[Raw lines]
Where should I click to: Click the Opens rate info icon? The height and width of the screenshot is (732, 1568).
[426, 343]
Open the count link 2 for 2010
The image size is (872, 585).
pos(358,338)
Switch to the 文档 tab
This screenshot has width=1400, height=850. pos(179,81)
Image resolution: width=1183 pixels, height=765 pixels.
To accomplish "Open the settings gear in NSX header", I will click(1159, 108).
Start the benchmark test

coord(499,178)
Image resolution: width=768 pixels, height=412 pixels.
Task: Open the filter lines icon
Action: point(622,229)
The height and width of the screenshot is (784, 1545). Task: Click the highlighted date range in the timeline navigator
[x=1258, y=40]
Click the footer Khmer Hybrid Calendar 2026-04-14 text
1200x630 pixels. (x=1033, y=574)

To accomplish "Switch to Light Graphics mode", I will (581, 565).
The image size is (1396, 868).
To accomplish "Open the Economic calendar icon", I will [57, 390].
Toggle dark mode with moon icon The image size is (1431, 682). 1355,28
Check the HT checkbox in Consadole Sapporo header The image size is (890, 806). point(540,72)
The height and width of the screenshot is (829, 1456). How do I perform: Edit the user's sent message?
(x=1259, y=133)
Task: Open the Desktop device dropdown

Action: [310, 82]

__Your instructions__.
Copy the lines word for word, starting with the line that contains "Image resolution: width=1183" and going through the last line, both ends included.

__Expected output__.
Image resolution: width=1183 pixels, height=765 pixels.
To accomplish "Open the settings gear in NSX header", I will click(1159, 108).
Start the benchmark test

coord(499,178)
Image resolution: width=768 pixels, height=412 pixels.
Task: Open the filter lines icon
Action: point(622,229)
The height and width of the screenshot is (784, 1545). Task: Click the highlighted date range in the timeline navigator
[x=1258, y=40]
Click the footer Khmer Hybrid Calendar 2026-04-14 text
1200x630 pixels. (x=1033, y=574)

To accomplish "Switch to Light Graphics mode", I will (581, 565).
The image size is (1396, 868).
To accomplish "Open the Economic calendar icon", I will [57, 390].
Toggle dark mode with moon icon The image size is (1431, 682). 1355,28
Check the HT checkbox in Consadole Sapporo header The image size is (890, 806). point(540,72)
The height and width of the screenshot is (829, 1456). How do I perform: Edit the user's sent message?
(x=1259, y=133)
Task: Open the Desktop device dropdown

Action: [310, 82]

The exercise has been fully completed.